USD emerged with the recognition from a group of more than 7,500 schools across the country currently engaged with the program.

“I am honored to be a part of Special Olympics South Dakota and to have had the opportunity to work with USD, the students and the faculty there to be able to see this come to something bigger than I could have imagined,” said Julie Briggs, vice president for outreach at Special Olympics South Dakota. “For South Dakota to be on that map with so many other amazing schools and large universities is truly an honor, and it speaks to who we are and what we are in South Dakota – we include everyone and we embrace differences.”

Special Olympics South Dakota started its Unified Champion School program in 2017 and currently boasts 56 schools across the state. USD was in the initial group and the first college to come on board thanks in large part to Kelsey Koupal, an undergraduate student at the time, who helped form the club.

“Kelsey came to me with this wonderful idea that she planned to get the program rolling at USD, and she was just phenomenal,” said Briggs. “I remember she asked me to speak to a group of students who were interested in being a part of the club, and there were 200 students there and that was exciting. I knew with her ambition, the program was going to be successful and that has been proven.

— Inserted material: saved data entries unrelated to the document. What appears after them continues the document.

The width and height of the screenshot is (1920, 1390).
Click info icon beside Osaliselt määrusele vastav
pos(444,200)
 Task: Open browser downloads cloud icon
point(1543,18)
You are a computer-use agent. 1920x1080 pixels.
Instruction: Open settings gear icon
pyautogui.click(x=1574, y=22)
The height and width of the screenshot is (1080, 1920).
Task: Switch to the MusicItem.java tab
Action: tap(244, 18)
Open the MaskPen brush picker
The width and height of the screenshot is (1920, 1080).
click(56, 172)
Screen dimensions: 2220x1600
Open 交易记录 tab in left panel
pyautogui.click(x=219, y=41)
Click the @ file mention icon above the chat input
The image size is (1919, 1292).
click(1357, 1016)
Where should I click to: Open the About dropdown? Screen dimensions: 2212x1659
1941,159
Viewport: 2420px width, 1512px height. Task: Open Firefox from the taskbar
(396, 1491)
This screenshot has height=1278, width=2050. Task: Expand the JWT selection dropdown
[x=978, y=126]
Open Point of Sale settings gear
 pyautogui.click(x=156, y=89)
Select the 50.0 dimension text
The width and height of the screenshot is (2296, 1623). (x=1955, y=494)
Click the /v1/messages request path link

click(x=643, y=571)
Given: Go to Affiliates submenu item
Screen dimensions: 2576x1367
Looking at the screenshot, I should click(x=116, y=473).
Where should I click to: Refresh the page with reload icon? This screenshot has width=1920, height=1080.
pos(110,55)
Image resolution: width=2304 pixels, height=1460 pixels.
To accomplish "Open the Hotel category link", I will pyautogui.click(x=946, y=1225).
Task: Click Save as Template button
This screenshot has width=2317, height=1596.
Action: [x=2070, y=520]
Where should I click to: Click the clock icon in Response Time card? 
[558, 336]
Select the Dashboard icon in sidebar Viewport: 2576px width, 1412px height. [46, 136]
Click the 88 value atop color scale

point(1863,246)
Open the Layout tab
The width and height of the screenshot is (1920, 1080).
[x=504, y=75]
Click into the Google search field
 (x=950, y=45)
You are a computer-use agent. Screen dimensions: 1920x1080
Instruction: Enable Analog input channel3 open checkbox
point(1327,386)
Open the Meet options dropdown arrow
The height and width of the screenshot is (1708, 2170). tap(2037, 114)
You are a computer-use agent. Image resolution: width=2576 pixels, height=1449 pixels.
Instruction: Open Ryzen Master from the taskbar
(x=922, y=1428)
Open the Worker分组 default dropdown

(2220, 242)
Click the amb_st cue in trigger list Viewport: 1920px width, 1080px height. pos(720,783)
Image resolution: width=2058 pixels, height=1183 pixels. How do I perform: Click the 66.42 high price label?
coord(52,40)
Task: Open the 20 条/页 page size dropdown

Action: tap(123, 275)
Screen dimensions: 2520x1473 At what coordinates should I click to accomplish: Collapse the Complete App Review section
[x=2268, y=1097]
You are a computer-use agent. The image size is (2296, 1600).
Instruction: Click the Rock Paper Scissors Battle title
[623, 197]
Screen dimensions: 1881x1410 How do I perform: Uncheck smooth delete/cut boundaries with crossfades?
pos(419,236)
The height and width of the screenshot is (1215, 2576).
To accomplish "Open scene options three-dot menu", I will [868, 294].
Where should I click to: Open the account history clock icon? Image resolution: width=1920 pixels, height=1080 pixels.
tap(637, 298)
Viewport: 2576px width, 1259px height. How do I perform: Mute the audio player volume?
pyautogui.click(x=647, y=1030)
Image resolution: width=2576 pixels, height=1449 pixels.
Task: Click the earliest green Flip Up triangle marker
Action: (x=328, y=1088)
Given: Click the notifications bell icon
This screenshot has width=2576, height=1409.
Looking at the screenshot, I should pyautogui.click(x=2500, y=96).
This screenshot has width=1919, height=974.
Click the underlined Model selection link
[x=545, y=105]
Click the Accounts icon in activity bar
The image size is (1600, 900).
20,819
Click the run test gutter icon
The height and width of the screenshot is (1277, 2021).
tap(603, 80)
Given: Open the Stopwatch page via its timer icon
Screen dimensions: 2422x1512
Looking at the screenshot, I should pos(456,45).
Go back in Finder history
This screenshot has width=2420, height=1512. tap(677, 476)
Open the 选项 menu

“There’s been leaders now after her and Andy Holmes is one of them. They’ve had intramural basketball and all sorts of unified sports days. They’ve done celebrations of holidays, and all of that has encompassed not only the students at USD, but also those with intellectual disabilities in our communities.”

It’s the work of those who have come before and after Holmes with the club that he takes the most appreciation from.

“It’s awesome to see how the club has progressed so far,” said Holmes, a native of Brandon, South Dakota, who is now studying at the USD medical school. “Anyone will tell you that once they actually volunteer in anything related to Special Olympics you just fall in love with it.

“We’ve had events where we’ve invited a large group of athletes from the surrounding area and Sioux Falls to come to the USD Wellness Center and we’ve played dodgeball, basketball, bocce ball, bean bags, kickball and things like that, and it’s awesome to see how it’s progressed. It’s a fantastic thing to see the way that the Vermillion community, and USD faculty and staff, have helped us grow.”


Founded in 1862 and the first university in the Dakotas, the University of South Dakota is the only public liberal arts university in the state, with 202 undergraduate and 84 graduate programs in the College of Arts & Sciences, School of Education, Knudson School of Law, Sanford School of Medicine, School of Health Sciences, Beacom School of Business and College of Fine Arts. With an enrollment of nearly 10,000 students and more than 400 faculty, USD has a 16:1 student/faculty ratio, and it ranks among the best in academics and affordability. USD’s 18 athletic programs compete at the NCAA Division I level.